[EXERCISE]
Look through the listing below and report how many lines contain "width", as a bare number.

[RECORD SET]
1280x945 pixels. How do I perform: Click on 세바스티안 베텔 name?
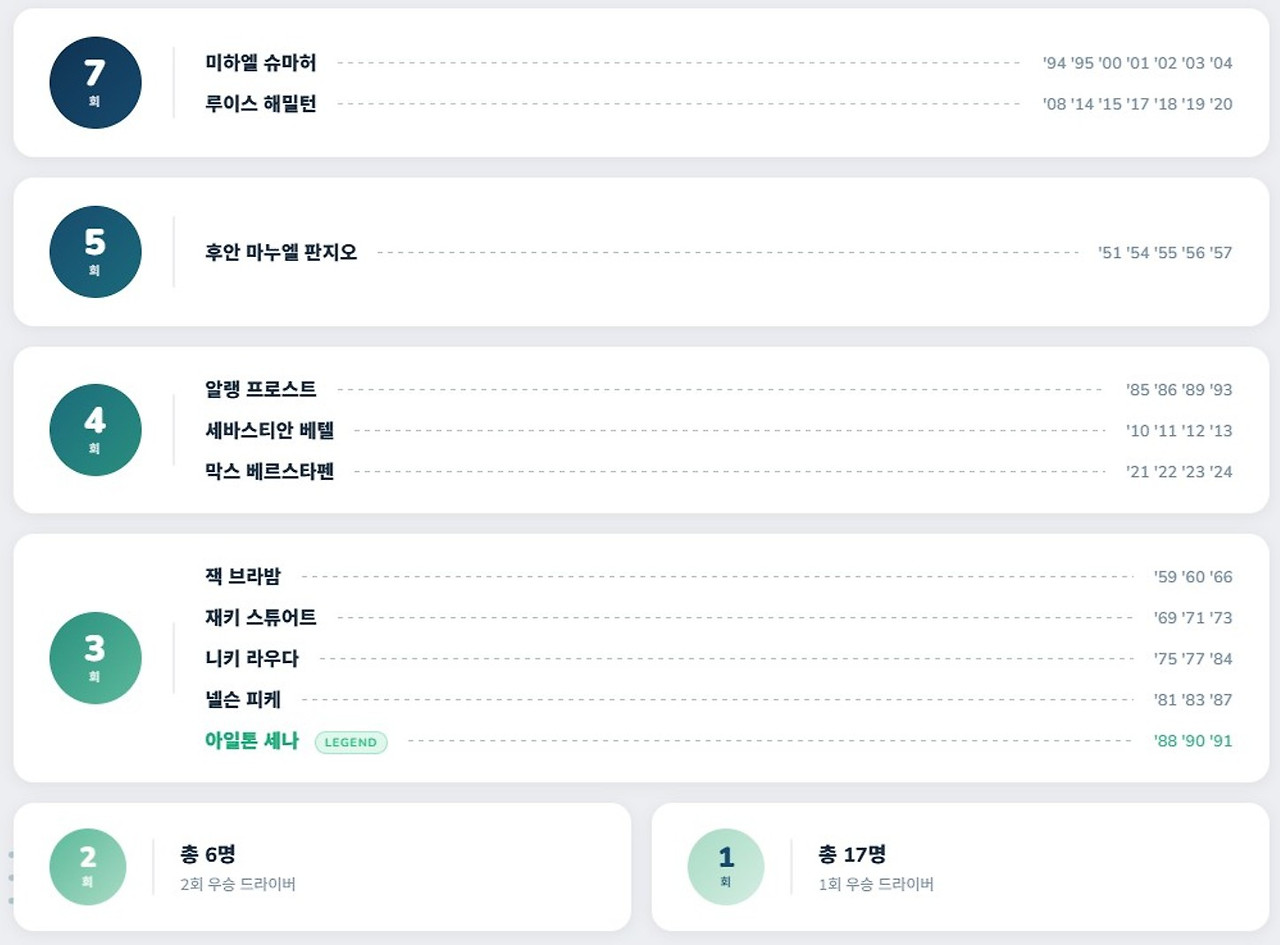click(x=269, y=431)
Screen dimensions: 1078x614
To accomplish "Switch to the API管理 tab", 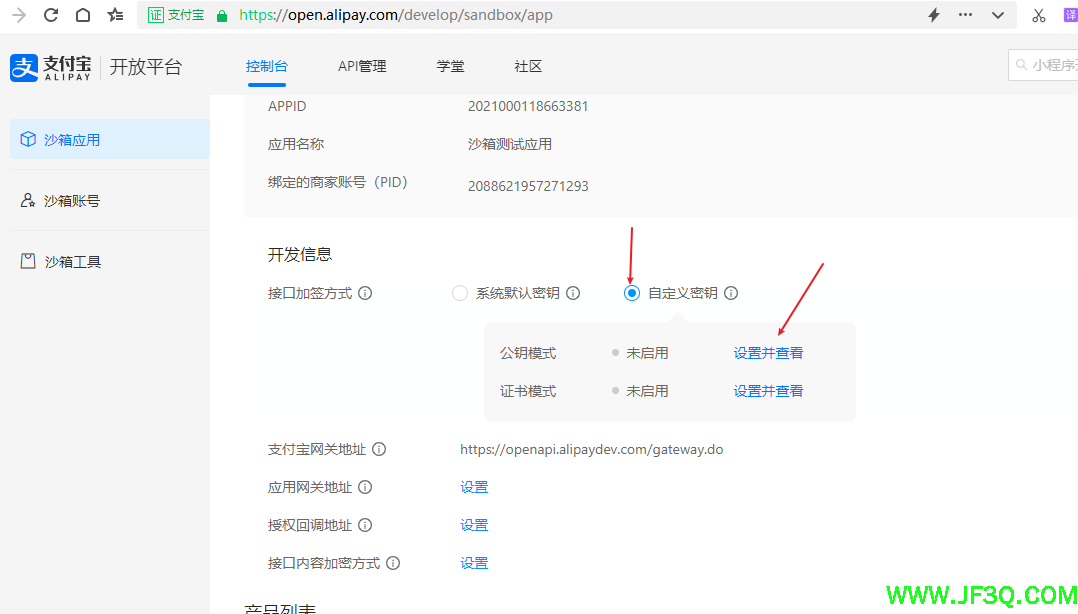I will [362, 66].
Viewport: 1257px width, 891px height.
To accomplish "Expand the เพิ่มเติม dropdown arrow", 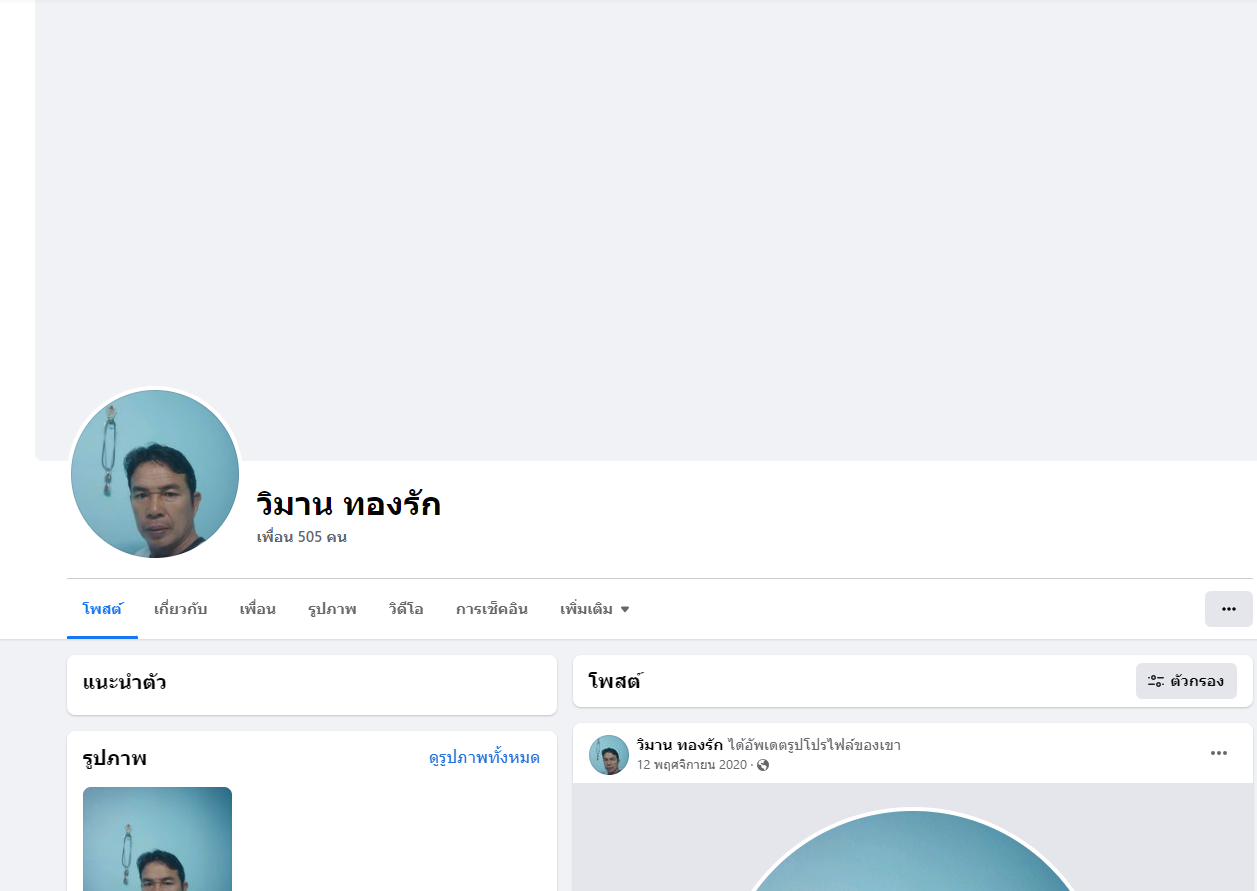I will point(625,609).
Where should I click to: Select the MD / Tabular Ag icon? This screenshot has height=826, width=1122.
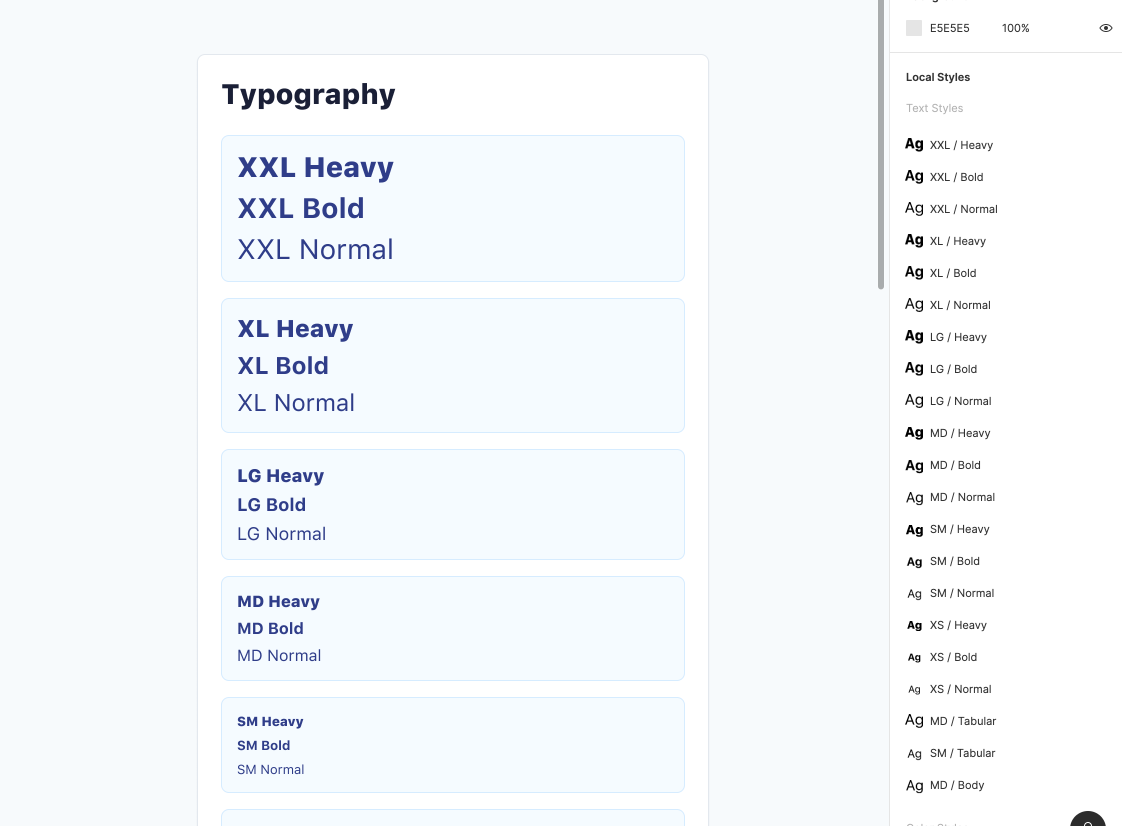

[WRITTEN REPLY]
2